А.Ч.: Еще в тему совпадений – как раз после этого твоего ответа о Ханеке и сплэттерах [17] , я пошел в кино на «Любовь» Ханеке, которая прошлась по мне сильней тех же фильмов ужасов. А из детективов я всем вокруг советую и надоедаю читать Несбё – жесткого и депрессивого норвежца, в герое которого больше от лирического и алкоголического героя Буковски, чем от полицейского. Из последних русских книг, что задели, я тоже назову, наверно, «жестких» – предпоследнего Лимонова с «В Сырах», предпоследнего же Терехова с «Каменным мостом», Рубанова, из фантастики вернувшегося к своей обычной довольно сильной прозе («Стыдные подвиги»), Веронику Кунгурцеву, Марину Ахмедову. А наши стилисты молчат, и слава Богу, им издательства не диктуют издаваться каждый год. И это все с той лишь оговоркой, что русскую прозу я читаю очень мало. Мне как-то с удивлением несколько раз сказали, что я необычный толстожурнальный критик, так как пишу о переводном. Но разве это даже математически не очевидно – вот переводы избранного из всей мировой литературы, они же даже пропорционально бьют нашу одну литературу, еще и довольно хромую сейчас, что уж греха таить, в ней нет Кутзее и Кундеры, да вообще местечковые подделки – Пелевин вместо Коупленда, Минаев за Паланика…. А западничество, кстати, сильно и в Лимонове, потому что сколько б он ни провозглашал себя патриотом (хотя противоречие в этом есть только для тех, кто хочет подловить), автор он на многие проценты западный. Да и человек по ментальности своей – как не хочет он быть тусовкой тех, кто печатается в «толстяках» и получает за это коллегиальные Букеры, так тот же российский традиционный патриархальный тоталитаризм на дух он не переваривает. Поэтому Каррер (к которому я немного ревную – моя книга о Лимонове 2009 года была первой на русском о нем, но в Европе в вокзальных киосках ею не торгуют, смайл) потенциально мог в нем что-то понять как «западник западника», но я пессимист чорановской школы и слишком боюсь «клюквы». Но в любом случае, явление радостное и симптоматичное: наши политики, писатели и критики могут сколько угодно презрительно злопыхать, что Лимонов исписался, рядится в политики и вообще, но книга о каком, прости Господи, Маканине станет в Европе бестселлером? Так что горькая, как лимон, справедливость зарезервирована маргиналам, о чем, кстати, последний фильм Тыквера и брата и сестры Вачовски Облачный атлас».

17

Поджанр фильмов ужасов, в котором акцент преднамеренно делается на предельно натуралистичную демонстрацию крови, внутренностей и графическое насилие путем использования специальных эффектов, искусственной крови, мяса животных и т. п. (Wikipedia).

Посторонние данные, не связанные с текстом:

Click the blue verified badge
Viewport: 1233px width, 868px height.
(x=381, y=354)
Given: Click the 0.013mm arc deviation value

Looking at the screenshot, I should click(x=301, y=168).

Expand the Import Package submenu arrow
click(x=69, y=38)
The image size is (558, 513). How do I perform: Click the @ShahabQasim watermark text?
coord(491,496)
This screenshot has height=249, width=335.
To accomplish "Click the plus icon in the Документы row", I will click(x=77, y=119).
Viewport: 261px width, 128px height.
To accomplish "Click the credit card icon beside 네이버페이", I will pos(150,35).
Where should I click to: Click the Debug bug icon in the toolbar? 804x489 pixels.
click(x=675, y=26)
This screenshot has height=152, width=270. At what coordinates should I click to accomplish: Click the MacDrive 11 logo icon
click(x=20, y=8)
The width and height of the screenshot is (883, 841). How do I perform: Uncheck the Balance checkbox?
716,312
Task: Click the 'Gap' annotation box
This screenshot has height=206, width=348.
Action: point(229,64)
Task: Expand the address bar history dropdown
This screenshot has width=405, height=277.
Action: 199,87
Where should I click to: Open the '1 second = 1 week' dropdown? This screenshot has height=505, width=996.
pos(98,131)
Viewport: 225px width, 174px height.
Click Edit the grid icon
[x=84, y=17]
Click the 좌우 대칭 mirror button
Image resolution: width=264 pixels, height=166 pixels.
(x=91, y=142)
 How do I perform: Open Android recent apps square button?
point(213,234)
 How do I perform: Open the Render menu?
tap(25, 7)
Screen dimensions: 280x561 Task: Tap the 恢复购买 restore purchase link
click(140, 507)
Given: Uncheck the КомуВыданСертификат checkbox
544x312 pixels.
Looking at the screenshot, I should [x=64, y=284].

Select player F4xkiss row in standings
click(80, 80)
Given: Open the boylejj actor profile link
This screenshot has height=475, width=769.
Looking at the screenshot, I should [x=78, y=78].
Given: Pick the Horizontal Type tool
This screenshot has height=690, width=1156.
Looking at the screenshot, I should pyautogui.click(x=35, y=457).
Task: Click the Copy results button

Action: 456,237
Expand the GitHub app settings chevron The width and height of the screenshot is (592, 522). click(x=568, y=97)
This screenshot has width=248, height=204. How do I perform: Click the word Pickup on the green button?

Александр Мещеряков, Виктор Мазурик. Два разговора о японской культуре

Александр Николаевич Мещеряков – японист, доктор исторических наук, переводчик, автор книг по японской истории и культуре, поэт, прозаик. Преподает в РГГУ и Институте стран Азии и Африки (ИСАА) МГУ.

Александр Чанцев: Александр Николаевич, в нынешнем году вышла ваша книга, в которой собраны статьи, опубликованные за много лет вашей научной деятельности. Насколько я понимаю, эта книга подводит некий промежуточный этап ваших штудий. Как вы сами считаете: что вам удалось понять в Японии и японцах, а что требует дополнительных размышлений?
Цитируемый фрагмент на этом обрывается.